At the time of writing the wave of outrage over the killing of 73 young football supporters in Port Said on 2 Feb 2012, a year to the day after the Battle of the Camels in Tahrir Square, is still raging around the Interior Ministry in Cairo.
In light of the revolutionary awakening of the North African and Middle Eastern countries and the growing wave of protests in Europe it is extremely important for these movements to work not only in parallel, but to support each other.
Unfortunately, the media image of Islamic countries in Europe and European materialism in Muslim regions affects not only the stereotypical image of the majority of society, but also the anti-authoritarian circles.
It is therefore necessary to get to know each other, to see points of contact and to understand respective local conditions.

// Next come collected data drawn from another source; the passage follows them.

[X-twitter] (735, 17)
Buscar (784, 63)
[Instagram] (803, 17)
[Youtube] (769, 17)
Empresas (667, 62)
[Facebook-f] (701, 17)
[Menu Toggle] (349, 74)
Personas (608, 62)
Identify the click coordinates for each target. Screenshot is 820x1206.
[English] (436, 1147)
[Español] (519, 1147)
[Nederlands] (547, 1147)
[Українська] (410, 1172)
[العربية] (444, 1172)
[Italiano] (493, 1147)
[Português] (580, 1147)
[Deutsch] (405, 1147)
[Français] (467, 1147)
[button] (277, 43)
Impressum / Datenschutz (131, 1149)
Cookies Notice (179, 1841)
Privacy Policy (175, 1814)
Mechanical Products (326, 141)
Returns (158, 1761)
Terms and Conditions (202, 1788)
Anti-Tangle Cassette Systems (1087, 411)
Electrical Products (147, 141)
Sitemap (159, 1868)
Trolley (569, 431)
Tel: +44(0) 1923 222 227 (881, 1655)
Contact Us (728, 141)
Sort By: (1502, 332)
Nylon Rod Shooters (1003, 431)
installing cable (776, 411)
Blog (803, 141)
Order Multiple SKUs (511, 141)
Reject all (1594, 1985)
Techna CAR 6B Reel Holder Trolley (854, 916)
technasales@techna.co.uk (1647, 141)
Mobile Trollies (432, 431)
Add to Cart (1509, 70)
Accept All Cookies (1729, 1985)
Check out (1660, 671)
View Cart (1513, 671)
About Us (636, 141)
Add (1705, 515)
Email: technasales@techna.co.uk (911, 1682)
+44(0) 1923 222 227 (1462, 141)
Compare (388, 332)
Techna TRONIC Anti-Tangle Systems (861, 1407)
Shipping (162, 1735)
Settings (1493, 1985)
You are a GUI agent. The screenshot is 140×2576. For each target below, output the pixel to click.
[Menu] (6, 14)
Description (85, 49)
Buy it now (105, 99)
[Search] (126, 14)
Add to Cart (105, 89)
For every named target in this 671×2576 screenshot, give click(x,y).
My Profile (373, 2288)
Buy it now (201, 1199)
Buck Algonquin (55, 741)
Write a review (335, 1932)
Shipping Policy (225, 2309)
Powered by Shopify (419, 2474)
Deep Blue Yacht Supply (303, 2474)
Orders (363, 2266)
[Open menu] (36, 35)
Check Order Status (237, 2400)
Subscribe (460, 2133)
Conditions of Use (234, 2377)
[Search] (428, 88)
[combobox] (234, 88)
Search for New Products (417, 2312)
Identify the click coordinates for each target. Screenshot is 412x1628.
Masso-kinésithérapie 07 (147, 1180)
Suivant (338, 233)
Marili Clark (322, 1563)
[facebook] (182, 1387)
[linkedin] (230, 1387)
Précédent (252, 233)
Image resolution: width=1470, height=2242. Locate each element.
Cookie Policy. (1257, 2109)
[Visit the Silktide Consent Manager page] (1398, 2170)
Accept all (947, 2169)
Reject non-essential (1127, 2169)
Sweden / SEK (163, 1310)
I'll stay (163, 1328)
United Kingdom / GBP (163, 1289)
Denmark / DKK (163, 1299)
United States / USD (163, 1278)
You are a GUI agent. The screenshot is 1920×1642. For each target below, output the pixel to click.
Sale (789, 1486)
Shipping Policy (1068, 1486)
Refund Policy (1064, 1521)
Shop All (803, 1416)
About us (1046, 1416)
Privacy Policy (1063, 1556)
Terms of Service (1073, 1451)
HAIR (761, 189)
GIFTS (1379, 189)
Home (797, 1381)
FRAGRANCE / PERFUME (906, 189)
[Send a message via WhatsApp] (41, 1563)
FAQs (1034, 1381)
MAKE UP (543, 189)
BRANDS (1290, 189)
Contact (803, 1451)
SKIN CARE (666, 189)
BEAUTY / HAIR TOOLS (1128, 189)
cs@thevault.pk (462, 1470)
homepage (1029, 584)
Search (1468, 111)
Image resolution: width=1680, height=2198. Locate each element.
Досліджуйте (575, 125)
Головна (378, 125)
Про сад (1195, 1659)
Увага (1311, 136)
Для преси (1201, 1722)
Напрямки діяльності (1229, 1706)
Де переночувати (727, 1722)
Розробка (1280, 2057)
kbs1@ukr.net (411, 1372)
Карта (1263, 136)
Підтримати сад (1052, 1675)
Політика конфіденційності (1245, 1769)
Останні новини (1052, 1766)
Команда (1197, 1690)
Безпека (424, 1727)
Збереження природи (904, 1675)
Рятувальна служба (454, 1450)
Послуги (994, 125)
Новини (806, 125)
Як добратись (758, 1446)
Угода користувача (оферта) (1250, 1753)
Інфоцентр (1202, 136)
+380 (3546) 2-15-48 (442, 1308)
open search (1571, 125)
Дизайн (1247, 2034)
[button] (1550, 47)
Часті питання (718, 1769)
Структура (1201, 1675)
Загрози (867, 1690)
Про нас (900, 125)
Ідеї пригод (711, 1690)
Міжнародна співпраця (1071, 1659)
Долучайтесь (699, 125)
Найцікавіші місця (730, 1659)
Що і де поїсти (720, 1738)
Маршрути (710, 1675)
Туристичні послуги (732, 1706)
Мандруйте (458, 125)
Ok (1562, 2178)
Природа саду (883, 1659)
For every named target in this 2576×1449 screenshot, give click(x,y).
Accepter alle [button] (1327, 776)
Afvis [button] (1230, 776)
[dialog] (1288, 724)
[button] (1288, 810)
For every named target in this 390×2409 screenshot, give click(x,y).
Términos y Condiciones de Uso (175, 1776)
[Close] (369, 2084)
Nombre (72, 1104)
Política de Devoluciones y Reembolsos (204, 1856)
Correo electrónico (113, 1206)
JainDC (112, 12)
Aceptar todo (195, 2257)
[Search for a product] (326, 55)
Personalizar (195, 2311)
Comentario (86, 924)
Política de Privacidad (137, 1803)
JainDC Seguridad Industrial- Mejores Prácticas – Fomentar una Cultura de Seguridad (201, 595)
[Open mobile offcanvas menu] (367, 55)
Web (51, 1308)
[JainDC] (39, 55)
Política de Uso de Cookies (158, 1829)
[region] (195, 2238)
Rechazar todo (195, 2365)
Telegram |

It is important, because finally those two movements face similar challenges: the implementation of a liberal economy and the threat from the extreme right, whether Christian or Islamic.
They have also similar objectives: the fight for a free and self-governed society based on tolerance, equality and openness, the society in which the social side is placed above the mercantile.
It is those common goals which make a fear for the ruling and that is why they generate artificially the conflict of civilizations.
And it is up to us whether, in this turning point of the social awakening, that conflict will become a reality, or we start a joint struggle for the common society.
Through this network we want to create a platform for discussions, for presenting the issues of struggle and their local conditions and differences, for presenting and explaining undertaken actions and planning joint activities in future.
There is one World, and one Struggle.